▸ **Exercise requirements**
Copy the records below exactly as they are written.
Dataset section start
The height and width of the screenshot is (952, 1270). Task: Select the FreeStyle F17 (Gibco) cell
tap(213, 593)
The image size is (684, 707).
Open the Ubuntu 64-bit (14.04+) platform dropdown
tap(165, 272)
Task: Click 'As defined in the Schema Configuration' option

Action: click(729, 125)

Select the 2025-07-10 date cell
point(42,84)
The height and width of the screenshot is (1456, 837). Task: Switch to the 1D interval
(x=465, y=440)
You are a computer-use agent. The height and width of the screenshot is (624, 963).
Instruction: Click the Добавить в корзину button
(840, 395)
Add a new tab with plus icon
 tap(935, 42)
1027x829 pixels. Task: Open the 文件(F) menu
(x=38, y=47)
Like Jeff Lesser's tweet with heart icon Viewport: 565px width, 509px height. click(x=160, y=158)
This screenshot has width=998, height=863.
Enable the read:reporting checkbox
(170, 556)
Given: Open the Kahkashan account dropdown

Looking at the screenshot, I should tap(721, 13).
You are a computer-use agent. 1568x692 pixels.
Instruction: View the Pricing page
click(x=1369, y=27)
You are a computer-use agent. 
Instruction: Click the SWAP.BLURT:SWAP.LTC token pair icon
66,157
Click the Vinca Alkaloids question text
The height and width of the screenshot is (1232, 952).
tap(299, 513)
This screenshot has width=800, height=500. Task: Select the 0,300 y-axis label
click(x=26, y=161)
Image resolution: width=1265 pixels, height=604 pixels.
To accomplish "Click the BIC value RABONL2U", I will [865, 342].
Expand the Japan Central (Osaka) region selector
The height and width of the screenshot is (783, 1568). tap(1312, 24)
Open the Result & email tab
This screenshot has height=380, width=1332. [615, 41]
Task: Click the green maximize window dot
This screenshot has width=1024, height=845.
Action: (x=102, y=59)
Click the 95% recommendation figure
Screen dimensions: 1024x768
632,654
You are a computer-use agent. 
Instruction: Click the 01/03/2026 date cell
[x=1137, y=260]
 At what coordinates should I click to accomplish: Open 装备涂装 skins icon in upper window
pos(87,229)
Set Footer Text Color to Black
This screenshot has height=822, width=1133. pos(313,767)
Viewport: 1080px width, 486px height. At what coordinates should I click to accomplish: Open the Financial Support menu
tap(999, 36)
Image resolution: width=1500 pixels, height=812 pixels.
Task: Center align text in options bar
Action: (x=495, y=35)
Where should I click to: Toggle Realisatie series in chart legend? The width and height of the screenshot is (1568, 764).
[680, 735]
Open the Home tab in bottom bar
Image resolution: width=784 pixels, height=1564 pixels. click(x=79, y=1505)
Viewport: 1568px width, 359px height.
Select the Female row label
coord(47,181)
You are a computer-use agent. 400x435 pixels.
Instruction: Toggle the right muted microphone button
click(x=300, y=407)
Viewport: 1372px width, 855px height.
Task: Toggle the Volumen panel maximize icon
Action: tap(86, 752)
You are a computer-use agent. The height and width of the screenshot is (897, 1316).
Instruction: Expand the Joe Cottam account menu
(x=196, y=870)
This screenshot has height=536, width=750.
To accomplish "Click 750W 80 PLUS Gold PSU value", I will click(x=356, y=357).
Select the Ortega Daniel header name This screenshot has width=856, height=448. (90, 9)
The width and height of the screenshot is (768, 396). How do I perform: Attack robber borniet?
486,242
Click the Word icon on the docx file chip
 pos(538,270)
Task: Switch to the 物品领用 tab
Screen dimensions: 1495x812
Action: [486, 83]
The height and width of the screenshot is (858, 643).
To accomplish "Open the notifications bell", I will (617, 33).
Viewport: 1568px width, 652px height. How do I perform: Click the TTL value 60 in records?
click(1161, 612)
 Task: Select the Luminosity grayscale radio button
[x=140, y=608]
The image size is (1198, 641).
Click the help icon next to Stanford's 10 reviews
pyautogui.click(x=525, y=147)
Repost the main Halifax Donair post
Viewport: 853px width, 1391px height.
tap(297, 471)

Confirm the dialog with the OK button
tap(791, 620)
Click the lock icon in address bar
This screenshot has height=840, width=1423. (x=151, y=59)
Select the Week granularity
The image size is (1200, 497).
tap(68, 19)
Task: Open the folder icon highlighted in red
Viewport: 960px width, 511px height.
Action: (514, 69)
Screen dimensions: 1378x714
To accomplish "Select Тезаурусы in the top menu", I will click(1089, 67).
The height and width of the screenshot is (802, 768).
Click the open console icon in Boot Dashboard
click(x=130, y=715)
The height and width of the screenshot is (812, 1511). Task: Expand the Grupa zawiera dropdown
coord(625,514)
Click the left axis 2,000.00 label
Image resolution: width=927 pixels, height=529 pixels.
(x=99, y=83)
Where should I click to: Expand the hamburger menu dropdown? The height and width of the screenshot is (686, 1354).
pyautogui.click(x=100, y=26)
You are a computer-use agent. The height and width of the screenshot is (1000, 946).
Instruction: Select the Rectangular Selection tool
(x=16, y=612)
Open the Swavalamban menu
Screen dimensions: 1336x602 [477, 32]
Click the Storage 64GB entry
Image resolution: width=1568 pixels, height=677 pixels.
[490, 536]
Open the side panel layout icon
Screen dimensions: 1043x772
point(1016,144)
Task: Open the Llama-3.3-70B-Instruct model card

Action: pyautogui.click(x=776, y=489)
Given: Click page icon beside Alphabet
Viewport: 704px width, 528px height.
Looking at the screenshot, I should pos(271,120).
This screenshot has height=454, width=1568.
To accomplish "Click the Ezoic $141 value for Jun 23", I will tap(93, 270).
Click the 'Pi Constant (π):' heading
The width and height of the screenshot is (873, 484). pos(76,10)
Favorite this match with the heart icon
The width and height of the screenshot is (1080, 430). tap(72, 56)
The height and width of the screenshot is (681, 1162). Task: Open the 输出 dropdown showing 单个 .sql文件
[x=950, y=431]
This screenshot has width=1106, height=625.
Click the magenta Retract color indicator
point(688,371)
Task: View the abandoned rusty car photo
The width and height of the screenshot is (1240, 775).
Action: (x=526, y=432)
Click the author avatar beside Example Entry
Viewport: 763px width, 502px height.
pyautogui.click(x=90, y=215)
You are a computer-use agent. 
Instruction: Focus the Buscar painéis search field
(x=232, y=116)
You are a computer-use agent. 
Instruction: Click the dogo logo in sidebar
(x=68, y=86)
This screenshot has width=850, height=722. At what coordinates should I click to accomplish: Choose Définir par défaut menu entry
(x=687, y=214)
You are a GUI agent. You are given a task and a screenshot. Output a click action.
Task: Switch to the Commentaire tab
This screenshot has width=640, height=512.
Dataset section end
▸ **Completed task**
The height and width of the screenshot is (952, 1270). Task: Select the FreeStyle F17 (Gibco) cell
tap(213, 593)
The image size is (684, 707).
Open the Ubuntu 64-bit (14.04+) platform dropdown
tap(165, 272)
Task: Click 'As defined in the Schema Configuration' option

Action: click(729, 125)

Select the 2025-07-10 date cell
point(42,84)
The height and width of the screenshot is (1456, 837). Task: Switch to the 1D interval
(x=465, y=440)
You are a computer-use agent. The height and width of the screenshot is (624, 963).
Instruction: Click the Добавить в корзину button
(840, 395)
Add a new tab with plus icon
 tap(935, 42)
1027x829 pixels. Task: Open the 文件(F) menu
(x=38, y=47)
Like Jeff Lesser's tweet with heart icon Viewport: 565px width, 509px height. click(x=160, y=158)
This screenshot has width=998, height=863.
Enable the read:reporting checkbox
(170, 556)
Given: Open the Kahkashan account dropdown

Looking at the screenshot, I should tap(721, 13).
You are a computer-use agent. 1568x692 pixels.
Instruction: View the Pricing page
click(x=1369, y=27)
You are a computer-use agent. 
Instruction: Click the SWAP.BLURT:SWAP.LTC token pair icon
66,157
Click the Vinca Alkaloids question text
The height and width of the screenshot is (1232, 952).
tap(299, 513)
This screenshot has width=800, height=500. Task: Select the 0,300 y-axis label
click(x=26, y=161)
Image resolution: width=1265 pixels, height=604 pixels.
To accomplish "Click the BIC value RABONL2U", I will [865, 342].
Expand the Japan Central (Osaka) region selector
The height and width of the screenshot is (783, 1568). tap(1312, 24)
Open the Result & email tab
This screenshot has height=380, width=1332. [615, 41]
Task: Click the green maximize window dot
This screenshot has width=1024, height=845.
Action: (x=102, y=59)
Click the 95% recommendation figure
Screen dimensions: 1024x768
632,654
You are a computer-use agent. 
Instruction: Click the 01/03/2026 date cell
[x=1137, y=260]
 At what coordinates should I click to accomplish: Open 装备涂装 skins icon in upper window
pos(87,229)
Set Footer Text Color to Black
This screenshot has height=822, width=1133. pos(313,767)
Viewport: 1080px width, 486px height. At what coordinates should I click to accomplish: Open the Financial Support menu
tap(999, 36)
Image resolution: width=1500 pixels, height=812 pixels.
Task: Center align text in options bar
Action: (x=495, y=35)
Where should I click to: Toggle Realisatie series in chart legend? The width and height of the screenshot is (1568, 764).
[680, 735]
Open the Home tab in bottom bar
Image resolution: width=784 pixels, height=1564 pixels. click(x=79, y=1505)
Viewport: 1568px width, 359px height.
Select the Female row label
coord(47,181)
You are a computer-use agent. 400x435 pixels.
Instruction: Toggle the right muted microphone button
click(x=300, y=407)
Viewport: 1372px width, 855px height.
Task: Toggle the Volumen panel maximize icon
Action: tap(86, 752)
You are a computer-use agent. The height and width of the screenshot is (897, 1316).
Instruction: Expand the Joe Cottam account menu
(x=196, y=870)
This screenshot has height=536, width=750.
To accomplish "Click 750W 80 PLUS Gold PSU value", I will click(x=356, y=357).
Select the Ortega Daniel header name This screenshot has width=856, height=448. (90, 9)
The width and height of the screenshot is (768, 396). How do I perform: Attack robber borniet?
486,242
Click the Word icon on the docx file chip
 pos(538,270)
Task: Switch to the 物品领用 tab
Screen dimensions: 1495x812
Action: [486, 83]
The height and width of the screenshot is (858, 643).
To accomplish "Open the notifications bell", I will (617, 33).
Viewport: 1568px width, 652px height. How do I perform: Click the TTL value 60 in records?
click(1161, 612)
 Task: Select the Luminosity grayscale radio button
[x=140, y=608]
The image size is (1198, 641).
Click the help icon next to Stanford's 10 reviews
pyautogui.click(x=525, y=147)
Repost the main Halifax Donair post
Viewport: 853px width, 1391px height.
tap(297, 471)

Confirm the dialog with the OK button
tap(791, 620)
Click the lock icon in address bar
This screenshot has height=840, width=1423. (x=151, y=59)
Select the Week granularity
The image size is (1200, 497).
tap(68, 19)
Task: Open the folder icon highlighted in red
Viewport: 960px width, 511px height.
Action: (514, 69)
Screen dimensions: 1378x714
To accomplish "Select Тезаурусы in the top menu", I will click(1089, 67).
The height and width of the screenshot is (802, 768).
Click the open console icon in Boot Dashboard
click(x=130, y=715)
The height and width of the screenshot is (812, 1511). Task: Expand the Grupa zawiera dropdown
coord(625,514)
Click the left axis 2,000.00 label
Image resolution: width=927 pixels, height=529 pixels.
(x=99, y=83)
Where should I click to: Expand the hamburger menu dropdown? The height and width of the screenshot is (686, 1354).
pyautogui.click(x=100, y=26)
You are a computer-use agent. The height and width of the screenshot is (1000, 946).
Instruction: Select the Rectangular Selection tool
(x=16, y=612)
Open the Swavalamban menu
Screen dimensions: 1336x602 [477, 32]
Click the Storage 64GB entry
Image resolution: width=1568 pixels, height=677 pixels.
[490, 536]
Open the side panel layout icon
Screen dimensions: 1043x772
point(1016,144)
Task: Open the Llama-3.3-70B-Instruct model card

Action: pyautogui.click(x=776, y=489)
Given: Click page icon beside Alphabet
Viewport: 704px width, 528px height.
Looking at the screenshot, I should pos(271,120).
This screenshot has height=454, width=1568.
To accomplish "Click the Ezoic $141 value for Jun 23", I will tap(93, 270).
Click the 'Pi Constant (π):' heading
The width and height of the screenshot is (873, 484). pos(76,10)
Favorite this match with the heart icon
The width and height of the screenshot is (1080, 430). tap(72, 56)
The height and width of the screenshot is (681, 1162). Task: Open the 输出 dropdown showing 单个 .sql文件
[x=950, y=431]
This screenshot has width=1106, height=625.
Click the magenta Retract color indicator
point(688,371)
Task: View the abandoned rusty car photo
The width and height of the screenshot is (1240, 775).
Action: (x=526, y=432)
Click the author avatar beside Example Entry
Viewport: 763px width, 502px height.
pyautogui.click(x=90, y=215)
You are a computer-use agent. 
Instruction: Focus the Buscar painéis search field
(x=232, y=116)
You are a computer-use agent. 
Instruction: Click the dogo logo in sidebar
(x=68, y=86)
This screenshot has width=850, height=722. At what coordinates should I click to accomplish: Choose Définir par défaut menu entry
(x=687, y=214)
You are a GUI agent. You are given a task and a screenshot. Output a click action.
Task: Switch to the Commentaire tab
This screenshot has width=640, height=512.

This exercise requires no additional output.